Applying this same law to the Chief Election Commissioner, a constitutional authority removable only through a parliamentary address and protected under Article 324, raises serious legal questions. Voter roll deletion is not, strictly speaking, a “terrorist act” as defined under the UAPA’s existing framework. Legal experts point out that making the CJP’s demand work would require stretching the law’s already dangerously broad definitions even further, which is exactly the kind of overreach civil libertarians have been warning about for years.
Taken literally, the demand has real problems.
The CJP knows this. The demand is not a legislative draft; it is a mirror.
For years, the UAPA has been pointed downward: at protestors, at minorities, at people who asked uncomfortable questions in the wrong rooms. The CJP is simply asking what happens when you point it upward. If deleting a citizen’s vote is truly a harmless bureaucratic error, why does the government treat peaceful protest as terrorism? And if democratic rights are sacred enough to merit national security-grade protection, then why does the person responsible for guarding those rights face no real accountability at all?
The demand is absurd. It is also the most coherent thing anybody has said about electoral accountability in years.
The government’s response was swift and, in its own way, revealing. The CJP’s X account was withheld under Section 69A of the IT Act. Its Instagram was compromised. Its .org domain was blocked. And then, as if on cue, a lawyer named Sudhir Jakhar separately applied to the Election Commission to register “CJP” as his own political party with entirely different objectives, conveniently stripped of the original five demands.
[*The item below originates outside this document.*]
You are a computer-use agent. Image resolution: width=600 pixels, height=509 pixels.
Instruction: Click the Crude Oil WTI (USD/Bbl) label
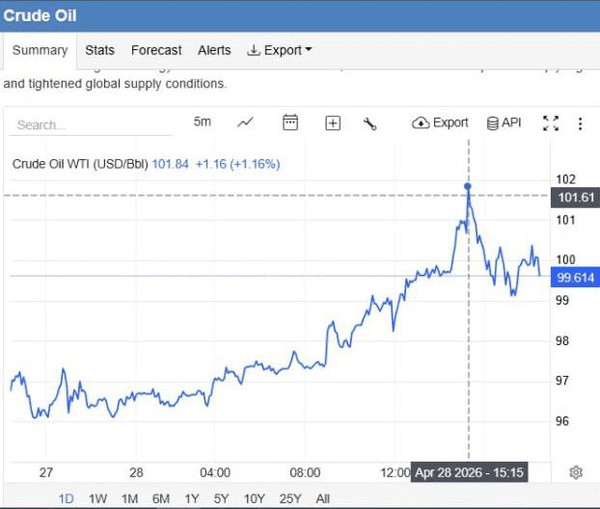click(80, 163)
You don’t censor jokes you are not afraid of. The speed and thoroughness of the crackdown on a satirical movement with a meme symbol and no funding told its own story more clearly than any editorial could.
The Cockroach Janta Party is not going to win the 2029 elections. The UAPA demand is not going to become law. But that was never really the point.
What the CJP exposed in the most terminally online way possible is that India’s democratic institutions have developed a very comfortable set of double standards. Laws brutal enough to destroy lives are applied casually to ordinary citizens. The same standard of accountability is considered outrageous when imagined for those in power. Protest is terrorism. Deleting voters is paperwork.
The cockroaches are not the unemployed youth scrolling through their phones at 2 AM, looking for a party that finally sounds like them. They are, as it turns out, the questions that keep surviving no matter how many times the system tries to delete them.